The transition to land opens up a new field for evolution to adapt new kinds of bodily actions and ways of manipulating things, as well as new relationships to plants and other animals. This part of the book also spends a lot of talking about animal cognitive abilities and how different animals solve different types of problems. That topic turns into a discussion of pain, emotions, and moods, and provides evidence that even arthropods and gastropods may experience these things. I really appreciated the introduction to behavioral paradigms used to study pain, which included observations of tending wounds, pursuing analgesics, accepting pain more readily in situations where there is some additional future reward or threat, and being more pessimistic about the possibility of reward after injury. I also liked that Godfrey-Smith proposes a plausible reason why some animals may not benefit from evolving pain - particularly short-lived animals, like adult insects, who need to reproduce extremely quickly before dying. However, I sort of felt like Godfrey-Smith was trying to sneak something past me, because he would consistently remind us that we shouldn't simply trust animal behavior, since we have a tendency to view behavior too much from our own perspective…but then he would support all of his own arguments about animal experience through behavior.

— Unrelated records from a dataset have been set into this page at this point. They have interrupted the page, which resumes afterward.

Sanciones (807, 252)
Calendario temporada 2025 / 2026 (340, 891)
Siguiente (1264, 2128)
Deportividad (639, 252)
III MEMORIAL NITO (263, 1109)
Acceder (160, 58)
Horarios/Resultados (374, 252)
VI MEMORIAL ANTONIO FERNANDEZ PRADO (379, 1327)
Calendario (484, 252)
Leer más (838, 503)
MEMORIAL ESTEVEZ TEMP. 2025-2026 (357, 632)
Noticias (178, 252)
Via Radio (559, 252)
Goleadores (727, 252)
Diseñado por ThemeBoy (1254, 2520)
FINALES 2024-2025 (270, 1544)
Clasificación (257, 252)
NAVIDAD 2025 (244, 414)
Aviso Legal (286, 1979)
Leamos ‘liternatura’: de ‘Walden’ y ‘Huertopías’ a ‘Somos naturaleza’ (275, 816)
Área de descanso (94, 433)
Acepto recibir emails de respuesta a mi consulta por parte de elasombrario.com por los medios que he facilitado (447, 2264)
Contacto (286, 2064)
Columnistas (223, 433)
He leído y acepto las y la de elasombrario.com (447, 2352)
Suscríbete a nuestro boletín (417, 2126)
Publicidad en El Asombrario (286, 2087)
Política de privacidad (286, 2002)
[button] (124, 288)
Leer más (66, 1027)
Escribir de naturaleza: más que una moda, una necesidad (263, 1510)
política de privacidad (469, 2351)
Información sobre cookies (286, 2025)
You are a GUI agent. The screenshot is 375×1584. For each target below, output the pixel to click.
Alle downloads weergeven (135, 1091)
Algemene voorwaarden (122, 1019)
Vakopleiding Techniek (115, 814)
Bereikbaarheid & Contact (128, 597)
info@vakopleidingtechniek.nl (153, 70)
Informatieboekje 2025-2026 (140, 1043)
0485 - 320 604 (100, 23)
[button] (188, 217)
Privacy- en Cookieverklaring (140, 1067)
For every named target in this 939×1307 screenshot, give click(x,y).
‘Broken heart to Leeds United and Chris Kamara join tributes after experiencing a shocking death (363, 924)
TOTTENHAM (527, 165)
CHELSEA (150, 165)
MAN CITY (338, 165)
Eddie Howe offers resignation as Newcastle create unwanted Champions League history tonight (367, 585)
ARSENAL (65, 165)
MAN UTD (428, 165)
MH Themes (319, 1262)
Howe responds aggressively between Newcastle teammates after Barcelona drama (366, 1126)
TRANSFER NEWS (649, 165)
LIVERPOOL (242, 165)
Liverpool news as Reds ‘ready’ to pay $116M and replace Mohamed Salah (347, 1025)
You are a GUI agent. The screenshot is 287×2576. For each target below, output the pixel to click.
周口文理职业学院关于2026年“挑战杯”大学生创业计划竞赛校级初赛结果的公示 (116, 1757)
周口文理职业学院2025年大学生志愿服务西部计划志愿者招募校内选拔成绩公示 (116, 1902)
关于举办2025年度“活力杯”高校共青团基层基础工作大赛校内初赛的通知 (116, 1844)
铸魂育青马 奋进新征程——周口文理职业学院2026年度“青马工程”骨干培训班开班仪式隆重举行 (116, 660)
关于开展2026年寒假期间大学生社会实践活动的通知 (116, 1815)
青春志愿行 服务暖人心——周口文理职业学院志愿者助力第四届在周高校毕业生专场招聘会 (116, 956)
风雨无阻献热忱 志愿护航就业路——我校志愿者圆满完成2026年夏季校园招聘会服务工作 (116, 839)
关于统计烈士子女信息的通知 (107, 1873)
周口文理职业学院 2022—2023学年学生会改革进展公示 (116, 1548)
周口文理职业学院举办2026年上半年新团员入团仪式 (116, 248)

The end of the book introduces one of the last fundamental elements of mind, which he calls a difference between online and offline processing. This concept differentiates making actions in the present vs. modeling the future and the past through learning. He connects this process to sleeping and especially REM sleep, with the implication that animals that have something like REM sleep probably have something like the ability to "go offline" and imagine or remember, including states that exist in cephalopods. He ends with a straightforward discussion of ethics that should reconsider animal pain and experience - although, I thought he was pretty conservative with his recommendations after the rest of the book…he explicitly says, "the aim of this book is not to argue that we need to radically change our behavior towards animals of those kinds” …referring to insects, gastropods, and the like earlier.